— RECORDS SHOWN —
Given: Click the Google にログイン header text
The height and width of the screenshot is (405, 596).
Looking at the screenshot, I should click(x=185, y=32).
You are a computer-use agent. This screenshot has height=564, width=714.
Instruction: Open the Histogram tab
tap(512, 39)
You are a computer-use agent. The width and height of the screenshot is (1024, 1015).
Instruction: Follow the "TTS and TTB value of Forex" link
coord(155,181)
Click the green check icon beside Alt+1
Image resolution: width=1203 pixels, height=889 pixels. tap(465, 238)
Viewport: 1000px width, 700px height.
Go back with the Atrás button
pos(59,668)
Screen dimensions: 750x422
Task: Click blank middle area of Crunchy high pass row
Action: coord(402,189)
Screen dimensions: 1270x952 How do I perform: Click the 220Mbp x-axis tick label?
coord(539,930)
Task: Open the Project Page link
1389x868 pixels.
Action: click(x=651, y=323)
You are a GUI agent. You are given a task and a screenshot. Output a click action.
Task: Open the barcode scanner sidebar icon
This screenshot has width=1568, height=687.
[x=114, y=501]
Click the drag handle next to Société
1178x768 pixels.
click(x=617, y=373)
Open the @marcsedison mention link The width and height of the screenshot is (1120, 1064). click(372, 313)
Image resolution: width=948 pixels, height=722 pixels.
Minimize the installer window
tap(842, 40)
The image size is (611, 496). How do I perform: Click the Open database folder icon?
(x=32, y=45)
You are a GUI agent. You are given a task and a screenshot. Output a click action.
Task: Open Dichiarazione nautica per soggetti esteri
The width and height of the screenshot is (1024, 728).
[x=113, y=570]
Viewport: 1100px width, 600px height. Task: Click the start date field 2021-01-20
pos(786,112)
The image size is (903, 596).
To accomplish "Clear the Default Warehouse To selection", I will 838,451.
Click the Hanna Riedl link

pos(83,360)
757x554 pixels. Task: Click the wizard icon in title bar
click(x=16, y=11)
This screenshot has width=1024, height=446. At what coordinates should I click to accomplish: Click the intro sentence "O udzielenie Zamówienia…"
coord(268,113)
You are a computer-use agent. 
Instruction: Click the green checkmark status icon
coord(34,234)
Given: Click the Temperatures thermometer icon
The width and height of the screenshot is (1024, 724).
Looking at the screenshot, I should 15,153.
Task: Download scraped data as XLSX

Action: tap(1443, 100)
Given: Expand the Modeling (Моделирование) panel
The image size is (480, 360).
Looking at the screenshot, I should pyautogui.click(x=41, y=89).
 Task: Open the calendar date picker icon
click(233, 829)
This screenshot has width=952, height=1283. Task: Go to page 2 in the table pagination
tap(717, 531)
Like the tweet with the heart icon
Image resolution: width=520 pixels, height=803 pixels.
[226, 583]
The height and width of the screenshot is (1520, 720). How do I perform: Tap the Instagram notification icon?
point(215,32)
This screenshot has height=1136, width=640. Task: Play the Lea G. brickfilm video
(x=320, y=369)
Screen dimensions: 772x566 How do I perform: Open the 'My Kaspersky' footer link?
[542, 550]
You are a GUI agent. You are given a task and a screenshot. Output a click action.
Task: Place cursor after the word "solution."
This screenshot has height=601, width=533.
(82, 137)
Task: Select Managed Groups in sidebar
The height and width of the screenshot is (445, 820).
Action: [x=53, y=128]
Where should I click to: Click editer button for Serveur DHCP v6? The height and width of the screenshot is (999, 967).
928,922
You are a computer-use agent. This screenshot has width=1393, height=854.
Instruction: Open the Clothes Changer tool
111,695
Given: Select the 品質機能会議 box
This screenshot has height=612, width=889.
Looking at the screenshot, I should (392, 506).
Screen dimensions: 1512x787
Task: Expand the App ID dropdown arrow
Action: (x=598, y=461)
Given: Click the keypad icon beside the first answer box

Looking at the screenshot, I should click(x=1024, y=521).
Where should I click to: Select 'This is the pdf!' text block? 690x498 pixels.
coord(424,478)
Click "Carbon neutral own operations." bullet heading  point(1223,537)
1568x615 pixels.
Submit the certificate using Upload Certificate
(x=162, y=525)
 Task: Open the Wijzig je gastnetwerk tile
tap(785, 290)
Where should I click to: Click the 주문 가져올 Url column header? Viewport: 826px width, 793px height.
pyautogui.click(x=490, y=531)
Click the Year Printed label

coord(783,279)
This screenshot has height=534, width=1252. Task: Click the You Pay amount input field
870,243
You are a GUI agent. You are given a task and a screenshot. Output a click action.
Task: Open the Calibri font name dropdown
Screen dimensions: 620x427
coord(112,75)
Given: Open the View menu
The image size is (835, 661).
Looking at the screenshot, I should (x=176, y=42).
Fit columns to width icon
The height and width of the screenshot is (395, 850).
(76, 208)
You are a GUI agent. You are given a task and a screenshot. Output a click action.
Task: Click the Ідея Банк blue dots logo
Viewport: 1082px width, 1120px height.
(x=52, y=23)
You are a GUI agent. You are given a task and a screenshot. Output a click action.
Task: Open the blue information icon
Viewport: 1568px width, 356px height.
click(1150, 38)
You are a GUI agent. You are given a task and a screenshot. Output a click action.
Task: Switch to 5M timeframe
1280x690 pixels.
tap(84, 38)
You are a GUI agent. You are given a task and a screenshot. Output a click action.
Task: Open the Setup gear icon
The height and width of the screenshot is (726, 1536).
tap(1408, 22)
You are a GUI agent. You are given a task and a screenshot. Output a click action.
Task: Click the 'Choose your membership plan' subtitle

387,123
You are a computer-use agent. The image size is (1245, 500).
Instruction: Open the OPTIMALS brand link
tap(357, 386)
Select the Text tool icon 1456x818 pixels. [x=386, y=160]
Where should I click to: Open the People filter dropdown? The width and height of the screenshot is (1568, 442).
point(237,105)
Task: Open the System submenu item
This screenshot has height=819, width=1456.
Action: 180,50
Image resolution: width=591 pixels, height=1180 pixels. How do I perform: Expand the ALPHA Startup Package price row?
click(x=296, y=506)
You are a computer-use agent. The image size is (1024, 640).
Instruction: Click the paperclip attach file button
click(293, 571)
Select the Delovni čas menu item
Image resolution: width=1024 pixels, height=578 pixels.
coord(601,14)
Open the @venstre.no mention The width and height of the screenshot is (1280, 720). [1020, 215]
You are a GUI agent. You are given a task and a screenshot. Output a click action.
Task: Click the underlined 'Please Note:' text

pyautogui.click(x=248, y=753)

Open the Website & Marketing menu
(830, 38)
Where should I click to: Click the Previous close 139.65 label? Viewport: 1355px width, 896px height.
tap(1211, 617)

— EXERCISE INSTRUCTIONS —
What is wanted is the full set of entries above, reproduced exactly.

— SOLUTION FOR THIS TASK —
Given: Click the Google にログイン header text
The height and width of the screenshot is (405, 596).
Looking at the screenshot, I should click(x=185, y=32).
You are a computer-use agent. This screenshot has height=564, width=714.
Instruction: Open the Histogram tab
tap(512, 39)
You are a computer-use agent. The width and height of the screenshot is (1024, 1015).
Instruction: Follow the "TTS and TTB value of Forex" link
coord(155,181)
Click the green check icon beside Alt+1
Image resolution: width=1203 pixels, height=889 pixels. tap(465, 238)
Viewport: 1000px width, 700px height.
Go back with the Atrás button
pos(59,668)
Screen dimensions: 750x422
Task: Click blank middle area of Crunchy high pass row
Action: coord(402,189)
Screen dimensions: 1270x952 How do I perform: Click the 220Mbp x-axis tick label?
coord(539,930)
Task: Open the Project Page link
1389x868 pixels.
Action: click(x=651, y=323)
You are a GUI agent. You are given a task and a screenshot. Output a click action.
Task: Open the barcode scanner sidebar icon
This screenshot has width=1568, height=687.
[x=114, y=501]
Click the drag handle next to Société
1178x768 pixels.
click(x=617, y=373)
Open the @marcsedison mention link The width and height of the screenshot is (1120, 1064). click(372, 313)
Image resolution: width=948 pixels, height=722 pixels.
Minimize the installer window
tap(842, 40)
The image size is (611, 496). How do I perform: Click the Open database folder icon?
(x=32, y=45)
You are a GUI agent. You are given a task and a screenshot. Output a click action.
Task: Open Dichiarazione nautica per soggetti esteri
The width and height of the screenshot is (1024, 728).
[x=113, y=570]
Viewport: 1100px width, 600px height. Task: Click the start date field 2021-01-20
pos(786,112)
The image size is (903, 596).
To accomplish "Clear the Default Warehouse To selection", I will 838,451.
Click the Hanna Riedl link

pos(83,360)
757x554 pixels. Task: Click the wizard icon in title bar
click(x=16, y=11)
This screenshot has width=1024, height=446. At what coordinates should I click to accomplish: Click the intro sentence "O udzielenie Zamówienia…"
coord(268,113)
You are a computer-use agent. 
Instruction: Click the green checkmark status icon
coord(34,234)
Given: Click the Temperatures thermometer icon
The width and height of the screenshot is (1024, 724).
Looking at the screenshot, I should 15,153.
Task: Download scraped data as XLSX

Action: tap(1443, 100)
Given: Expand the Modeling (Моделирование) panel
The image size is (480, 360).
Looking at the screenshot, I should pyautogui.click(x=41, y=89).
 Task: Open the calendar date picker icon
click(233, 829)
This screenshot has width=952, height=1283. Task: Go to page 2 in the table pagination
tap(717, 531)
Like the tweet with the heart icon
Image resolution: width=520 pixels, height=803 pixels.
[226, 583]
The height and width of the screenshot is (1520, 720). How do I perform: Tap the Instagram notification icon?
point(215,32)
This screenshot has height=1136, width=640. Task: Play the Lea G. brickfilm video
(x=320, y=369)
Screen dimensions: 772x566 How do I perform: Open the 'My Kaspersky' footer link?
[542, 550]
You are a GUI agent. You are given a task and a screenshot. Output a click action.
Task: Place cursor after the word "solution."
This screenshot has height=601, width=533.
(82, 137)
Task: Select Managed Groups in sidebar
The height and width of the screenshot is (445, 820).
Action: [x=53, y=128]
Where should I click to: Click editer button for Serveur DHCP v6? The height and width of the screenshot is (999, 967).
928,922
You are a computer-use agent. This screenshot has width=1393, height=854.
Instruction: Open the Clothes Changer tool
111,695
Given: Select the 品質機能会議 box
This screenshot has height=612, width=889.
Looking at the screenshot, I should (392, 506).
Screen dimensions: 1512x787
Task: Expand the App ID dropdown arrow
Action: (x=598, y=461)
Given: Click the keypad icon beside the first answer box

Looking at the screenshot, I should click(x=1024, y=521).
Where should I click to: Select 'This is the pdf!' text block? 690x498 pixels.
coord(424,478)
Click "Carbon neutral own operations." bullet heading  point(1223,537)
1568x615 pixels.
Submit the certificate using Upload Certificate
(x=162, y=525)
 Task: Open the Wijzig je gastnetwerk tile
tap(785, 290)
Where should I click to: Click the 주문 가져올 Url column header? Viewport: 826px width, 793px height.
pyautogui.click(x=490, y=531)
Click the Year Printed label

coord(783,279)
This screenshot has height=534, width=1252. Task: Click the You Pay amount input field
870,243
You are a GUI agent. You are given a task and a screenshot. Output a click action.
Task: Open the Calibri font name dropdown
Screen dimensions: 620x427
coord(112,75)
Given: Open the View menu
The image size is (835, 661).
Looking at the screenshot, I should (x=176, y=42).
Fit columns to width icon
The height and width of the screenshot is (395, 850).
(76, 208)
You are a GUI agent. You are given a task and a screenshot. Output a click action.
Task: Click the Ідея Банк blue dots logo
Viewport: 1082px width, 1120px height.
(x=52, y=23)
You are a GUI agent. You are given a task and a screenshot. Output a click action.
Task: Open the blue information icon
Viewport: 1568px width, 356px height.
click(1150, 38)
You are a GUI agent. You are given a task and a screenshot. Output a click action.
Task: Switch to 5M timeframe
1280x690 pixels.
tap(84, 38)
You are a GUI agent. You are given a task and a screenshot. Output a click action.
Task: Open the Setup gear icon
The height and width of the screenshot is (726, 1536).
tap(1408, 22)
You are a GUI agent. You are given a task and a screenshot. Output a click action.
Task: Click the 'Choose your membership plan' subtitle

387,123
You are a computer-use agent. The image size is (1245, 500).
Instruction: Open the OPTIMALS brand link
tap(357, 386)
Select the Text tool icon 1456x818 pixels. [x=386, y=160]
Where should I click to: Open the People filter dropdown? The width and height of the screenshot is (1568, 442).
point(237,105)
Task: Open the System submenu item
This screenshot has height=819, width=1456.
Action: 180,50
Image resolution: width=591 pixels, height=1180 pixels. How do I perform: Expand the ALPHA Startup Package price row?
click(x=296, y=506)
You are a computer-use agent. The image size is (1024, 640).
Instruction: Click the paperclip attach file button
click(293, 571)
Select the Delovni čas menu item
Image resolution: width=1024 pixels, height=578 pixels.
coord(601,14)
Open the @venstre.no mention The width and height of the screenshot is (1280, 720). [1020, 215]
You are a GUI agent. You are given a task and a screenshot. Output a click action.
Task: Click the underlined 'Please Note:' text

pyautogui.click(x=248, y=753)

Open the Website & Marketing menu
(830, 38)
Where should I click to: Click the Previous close 139.65 label? Viewport: 1355px width, 896px height.
tap(1211, 617)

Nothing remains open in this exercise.